- [目標]:
資料のうち、「Click the GitHub logo in the top left」を含む行から「Action: point(192,500)」を含む行までを、両端の行も含めて一字一句そのまま書き写す。
────────
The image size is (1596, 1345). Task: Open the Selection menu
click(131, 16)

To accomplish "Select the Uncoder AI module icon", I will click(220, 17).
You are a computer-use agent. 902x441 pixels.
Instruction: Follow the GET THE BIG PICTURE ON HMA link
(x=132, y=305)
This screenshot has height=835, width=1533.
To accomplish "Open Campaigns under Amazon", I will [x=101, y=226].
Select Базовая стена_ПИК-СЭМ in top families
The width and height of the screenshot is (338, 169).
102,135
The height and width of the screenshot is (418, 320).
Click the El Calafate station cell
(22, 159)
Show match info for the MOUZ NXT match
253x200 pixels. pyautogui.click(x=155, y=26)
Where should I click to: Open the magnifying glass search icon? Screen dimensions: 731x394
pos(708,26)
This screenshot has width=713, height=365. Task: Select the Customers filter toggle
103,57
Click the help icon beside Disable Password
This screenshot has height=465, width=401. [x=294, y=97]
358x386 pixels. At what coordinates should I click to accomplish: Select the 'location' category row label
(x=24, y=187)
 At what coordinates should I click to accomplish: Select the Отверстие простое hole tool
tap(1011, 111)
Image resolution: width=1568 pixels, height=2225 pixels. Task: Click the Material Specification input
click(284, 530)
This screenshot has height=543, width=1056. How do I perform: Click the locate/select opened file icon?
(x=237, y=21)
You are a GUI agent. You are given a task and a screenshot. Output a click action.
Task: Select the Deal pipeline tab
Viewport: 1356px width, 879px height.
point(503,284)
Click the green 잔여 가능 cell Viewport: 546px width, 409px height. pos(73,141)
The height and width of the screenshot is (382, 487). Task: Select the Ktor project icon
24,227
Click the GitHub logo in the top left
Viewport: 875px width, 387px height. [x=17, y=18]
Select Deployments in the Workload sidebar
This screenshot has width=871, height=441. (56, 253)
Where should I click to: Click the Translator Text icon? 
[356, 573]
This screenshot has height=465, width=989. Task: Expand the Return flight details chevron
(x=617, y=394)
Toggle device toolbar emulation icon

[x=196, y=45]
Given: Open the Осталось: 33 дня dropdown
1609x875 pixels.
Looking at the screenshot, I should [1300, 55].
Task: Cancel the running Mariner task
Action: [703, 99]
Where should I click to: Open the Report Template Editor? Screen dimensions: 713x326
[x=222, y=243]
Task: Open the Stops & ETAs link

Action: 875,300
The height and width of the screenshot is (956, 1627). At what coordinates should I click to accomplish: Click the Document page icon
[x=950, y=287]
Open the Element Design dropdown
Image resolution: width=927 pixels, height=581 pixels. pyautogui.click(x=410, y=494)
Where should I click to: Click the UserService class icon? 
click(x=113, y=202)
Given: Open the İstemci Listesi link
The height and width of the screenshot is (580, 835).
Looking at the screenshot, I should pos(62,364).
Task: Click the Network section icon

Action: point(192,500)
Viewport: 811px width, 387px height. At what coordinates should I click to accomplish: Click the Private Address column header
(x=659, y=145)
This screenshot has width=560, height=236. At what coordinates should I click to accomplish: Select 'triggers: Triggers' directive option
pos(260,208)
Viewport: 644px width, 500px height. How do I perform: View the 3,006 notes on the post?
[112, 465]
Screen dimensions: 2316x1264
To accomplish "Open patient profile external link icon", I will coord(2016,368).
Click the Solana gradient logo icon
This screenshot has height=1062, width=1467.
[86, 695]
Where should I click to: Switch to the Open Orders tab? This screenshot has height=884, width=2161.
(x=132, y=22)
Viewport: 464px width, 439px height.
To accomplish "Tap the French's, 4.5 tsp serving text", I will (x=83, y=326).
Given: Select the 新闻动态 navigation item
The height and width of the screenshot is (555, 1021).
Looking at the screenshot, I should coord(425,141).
────────
- [作業結果]:
Click the GitHub logo in the top left
Viewport: 875px width, 387px height. [x=17, y=18]
Select Deployments in the Workload sidebar
This screenshot has width=871, height=441. (56, 253)
Where should I click to: Click the Translator Text icon? 
[356, 573]
This screenshot has height=465, width=989. Task: Expand the Return flight details chevron
(x=617, y=394)
Toggle device toolbar emulation icon

[x=196, y=45]
Given: Open the Осталось: 33 дня dropdown
1609x875 pixels.
Looking at the screenshot, I should [1300, 55].
Task: Cancel the running Mariner task
Action: [703, 99]
Where should I click to: Open the Report Template Editor? Screen dimensions: 713x326
[x=222, y=243]
Task: Open the Stops & ETAs link

Action: 875,300
The height and width of the screenshot is (956, 1627). At what coordinates should I click to accomplish: Click the Document page icon
[x=950, y=287]
Open the Element Design dropdown
Image resolution: width=927 pixels, height=581 pixels. pyautogui.click(x=410, y=494)
Where should I click to: Click the UserService class icon? 
click(x=113, y=202)
Given: Open the İstemci Listesi link
The height and width of the screenshot is (580, 835).
Looking at the screenshot, I should pos(62,364).
Task: Click the Network section icon

Action: point(192,500)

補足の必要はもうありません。